[以下の課題]:
**1.** シンポジウム参加レポートの内容を2文で要約せよ。
**2.** シンポジウム参加レポートのうち、「青木亮人氏(愛媛大学教育学部」から「おいて、今後、機能し得るか。」までを一字一句そのまま書き写せ。

[原文抜粋]:
────────

2012-12-16

「洛外沸騰」レポート 「伝える」というテーマ 小倉喜郎

「伝える」というテーマ
第23回現代俳句協会青年部シンポジウム「洛外沸騰」に参加して

 
小倉喜郎


レポートを書くつもりで参加していなかったので、メモなどを全くとっていなかった。これは私の印象でしかない。全体としては、よく計画され、準備されたシンポジウムであった。知恩院という会場、受付、資料など気配りのあるものであった。当日は少し冷たい雨が降っていて、それもまた雰囲気を盛り上げていた。中でもパンフレットは、表紙は木漏れ日の眩しいブルー、裏表紙は鮮やかな朱色であり、後に会場への質問アンケートに使われるという機能付き。

青木亮人氏(愛媛大学教育学部准教授)の基調講演のあと、青木氏を含め、岡田由季氏(炎環・豆の木)、松本てふこ氏(童子)、彌榮浩樹氏(銀化)と司会の三木基史氏(樫)の5人のトークが始まった。三木氏がパネラーに質問をする形式で進められた。

テーマは大きく3つに分かれていて資料1の通りである。各テーマごとにいくつか具体的質問が投げかけられた。以下は司会者三木氏から提供されたものの一部である。

(資料1)
(テーマ1)
個人が発信力を有する現在、また、将来に向けて、俳句における師弟関係や結社は、俳句で何かを伝える、残す、という役割において、今後、機能し得るか。

────────

[抽出した情報]:
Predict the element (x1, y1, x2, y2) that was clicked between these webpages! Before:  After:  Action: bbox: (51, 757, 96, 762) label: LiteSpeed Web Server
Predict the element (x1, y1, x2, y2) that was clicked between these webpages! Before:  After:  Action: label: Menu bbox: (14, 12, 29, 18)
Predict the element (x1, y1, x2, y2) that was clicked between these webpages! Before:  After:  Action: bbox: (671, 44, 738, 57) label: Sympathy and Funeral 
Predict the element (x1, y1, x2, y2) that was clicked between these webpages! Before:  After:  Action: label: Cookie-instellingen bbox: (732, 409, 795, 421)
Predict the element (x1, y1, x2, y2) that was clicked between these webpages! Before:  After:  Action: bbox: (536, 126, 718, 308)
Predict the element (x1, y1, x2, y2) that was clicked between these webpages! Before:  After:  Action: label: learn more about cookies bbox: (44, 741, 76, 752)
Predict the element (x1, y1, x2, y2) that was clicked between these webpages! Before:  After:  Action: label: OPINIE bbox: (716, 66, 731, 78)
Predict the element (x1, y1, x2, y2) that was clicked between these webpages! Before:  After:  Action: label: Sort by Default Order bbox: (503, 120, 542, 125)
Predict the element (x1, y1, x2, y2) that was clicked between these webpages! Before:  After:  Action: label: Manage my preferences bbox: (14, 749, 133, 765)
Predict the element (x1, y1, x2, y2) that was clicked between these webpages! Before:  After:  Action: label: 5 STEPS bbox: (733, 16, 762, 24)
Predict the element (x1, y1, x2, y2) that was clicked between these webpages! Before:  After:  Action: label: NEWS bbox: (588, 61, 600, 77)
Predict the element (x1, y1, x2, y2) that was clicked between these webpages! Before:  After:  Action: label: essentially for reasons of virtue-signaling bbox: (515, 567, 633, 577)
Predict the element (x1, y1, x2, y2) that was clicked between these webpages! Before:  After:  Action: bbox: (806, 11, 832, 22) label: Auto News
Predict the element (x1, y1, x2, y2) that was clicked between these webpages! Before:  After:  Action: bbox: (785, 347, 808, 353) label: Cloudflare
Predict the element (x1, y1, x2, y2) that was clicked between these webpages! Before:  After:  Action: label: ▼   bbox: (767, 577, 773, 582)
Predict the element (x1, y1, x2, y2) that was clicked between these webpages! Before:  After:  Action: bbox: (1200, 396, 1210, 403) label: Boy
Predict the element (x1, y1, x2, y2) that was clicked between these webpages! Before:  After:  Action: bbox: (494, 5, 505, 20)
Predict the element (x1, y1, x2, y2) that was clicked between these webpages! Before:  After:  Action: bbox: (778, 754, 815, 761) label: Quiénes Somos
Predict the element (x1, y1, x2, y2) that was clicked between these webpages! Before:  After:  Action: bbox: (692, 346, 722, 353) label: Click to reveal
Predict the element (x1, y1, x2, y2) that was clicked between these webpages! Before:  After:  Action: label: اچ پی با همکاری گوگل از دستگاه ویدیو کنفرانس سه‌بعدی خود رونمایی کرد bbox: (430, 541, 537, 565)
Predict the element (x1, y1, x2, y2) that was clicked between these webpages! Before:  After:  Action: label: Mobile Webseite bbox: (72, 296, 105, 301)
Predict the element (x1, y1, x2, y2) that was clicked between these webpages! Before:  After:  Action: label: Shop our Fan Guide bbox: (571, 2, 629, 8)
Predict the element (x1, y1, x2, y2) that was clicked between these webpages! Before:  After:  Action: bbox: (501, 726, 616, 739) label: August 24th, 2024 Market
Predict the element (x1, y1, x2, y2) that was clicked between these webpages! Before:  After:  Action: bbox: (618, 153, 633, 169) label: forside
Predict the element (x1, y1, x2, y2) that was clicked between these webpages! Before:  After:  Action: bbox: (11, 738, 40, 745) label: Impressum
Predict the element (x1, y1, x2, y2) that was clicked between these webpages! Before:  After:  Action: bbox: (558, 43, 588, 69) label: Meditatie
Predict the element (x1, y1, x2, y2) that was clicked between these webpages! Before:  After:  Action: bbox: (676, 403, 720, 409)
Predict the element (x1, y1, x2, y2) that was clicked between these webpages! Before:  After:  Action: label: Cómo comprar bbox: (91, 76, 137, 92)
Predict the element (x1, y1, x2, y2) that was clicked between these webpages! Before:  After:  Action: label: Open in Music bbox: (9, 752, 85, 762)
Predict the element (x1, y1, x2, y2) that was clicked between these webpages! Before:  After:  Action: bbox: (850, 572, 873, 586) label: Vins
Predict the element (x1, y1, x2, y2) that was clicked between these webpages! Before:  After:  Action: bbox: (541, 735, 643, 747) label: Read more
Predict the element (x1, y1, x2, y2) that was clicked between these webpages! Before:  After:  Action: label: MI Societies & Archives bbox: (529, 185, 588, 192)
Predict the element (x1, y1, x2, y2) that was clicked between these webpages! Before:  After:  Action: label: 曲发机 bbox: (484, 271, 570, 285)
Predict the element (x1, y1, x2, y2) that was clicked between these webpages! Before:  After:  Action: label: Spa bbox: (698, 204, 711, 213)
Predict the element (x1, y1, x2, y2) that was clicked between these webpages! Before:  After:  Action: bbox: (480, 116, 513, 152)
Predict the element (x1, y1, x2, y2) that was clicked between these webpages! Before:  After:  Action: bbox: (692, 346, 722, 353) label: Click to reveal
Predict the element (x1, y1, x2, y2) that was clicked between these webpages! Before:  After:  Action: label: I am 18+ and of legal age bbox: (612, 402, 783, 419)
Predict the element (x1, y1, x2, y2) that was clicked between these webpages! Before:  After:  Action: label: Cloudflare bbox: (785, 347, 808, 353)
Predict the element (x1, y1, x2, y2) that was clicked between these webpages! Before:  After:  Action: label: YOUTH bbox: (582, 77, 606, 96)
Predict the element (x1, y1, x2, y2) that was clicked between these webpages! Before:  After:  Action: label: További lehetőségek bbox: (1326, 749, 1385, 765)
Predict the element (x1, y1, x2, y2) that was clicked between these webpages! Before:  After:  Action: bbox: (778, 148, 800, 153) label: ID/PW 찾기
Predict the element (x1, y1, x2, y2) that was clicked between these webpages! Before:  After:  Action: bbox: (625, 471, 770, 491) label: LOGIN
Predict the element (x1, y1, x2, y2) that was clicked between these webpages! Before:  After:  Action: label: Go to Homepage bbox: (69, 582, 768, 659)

────────

[解答]:
**1.** 筆者は第23回現代俳句協会青年部シンポジウム「洛外沸騰」に参加し、会場の知恩院、受付、資料などに気配りがあり、よく計画され準備されたシンポジウムだったと述べている。青木亮人氏の基調講演のあと、司会の三木基史氏がパネラーに質問する形式で5人のトークが進められ、テーマは大きく3つに分かれていた。

**2.**
青木亮人氏(愛媛大学教育学部准教授)の基調講演のあと、青木氏を含め、岡田由季氏(炎環・豆の木)、松本てふこ氏(童子)、彌榮浩樹氏(銀化)と司会の三木基史氏(樫)の5人のトークが始まった。三木氏がパネラーに質問をする形式で進められた。

テーマは大きく3つに分かれていて資料1の通りである。各テーマごとにいくつか具体的質問が投げかけられた。以下は司会者三木氏から提供されたものの一部である。

(資料1)
(テーマ1)
個人が発信力を有する現在、また、将来に向けて、俳句における師弟関係や結社は、俳句で何かを伝える、残す、という役割において、今後、機能し得るか。